DENVER (KDVR) — The Colorado General Assembly’s latest housing affordability bill makes an unstated claim: You need to be wealthy in order to live in Colorado without government assistance.
If passed, the bill would funnel $203 million worth of federal COVID relief funds into a state grant program. Local governments and nonprofits would apply for these grants with ideas on how to locally encourage “affordable housing” and “workforce housing.”
The grants won’t just target low-income households, though. Legislators say the middle class now needs government housing assistance in what is now one of the country’s most expensive states.
“This bill will improve support systems for middle income families whose modest resources squeeze them between skyrocketing housing costs and ineligibility for assistance,” wrote Sen.
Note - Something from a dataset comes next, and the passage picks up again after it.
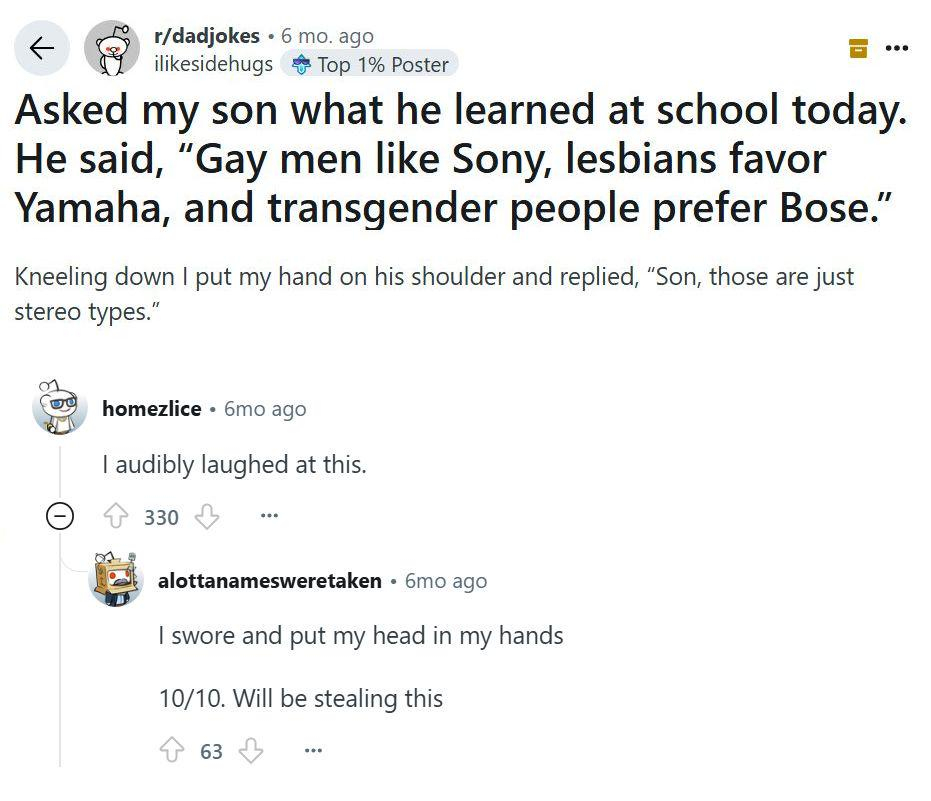Click the Top 1% Poster badge
931x801 pixels.
point(370,64)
Rachel Zenzinger, D-Arvada, in a release.
Traditionally, state- or locally-funded housing assistance has been for lower-income brackets — households that make less than the area’s median income.
In Colorado, affordable housing now applies to households that make substantially more than the area median income.
“For a household residing in housing on a rental basis, annual income of the household is at or below one hundred forty percent of the area median income of households of that size in the county in which the housing is located,” the bill reads. “For a household residing in housing on a home ownership basis, annual income of the household at or below one hundred forty percent of the area median income of households of that size in the county in which the housing is located.”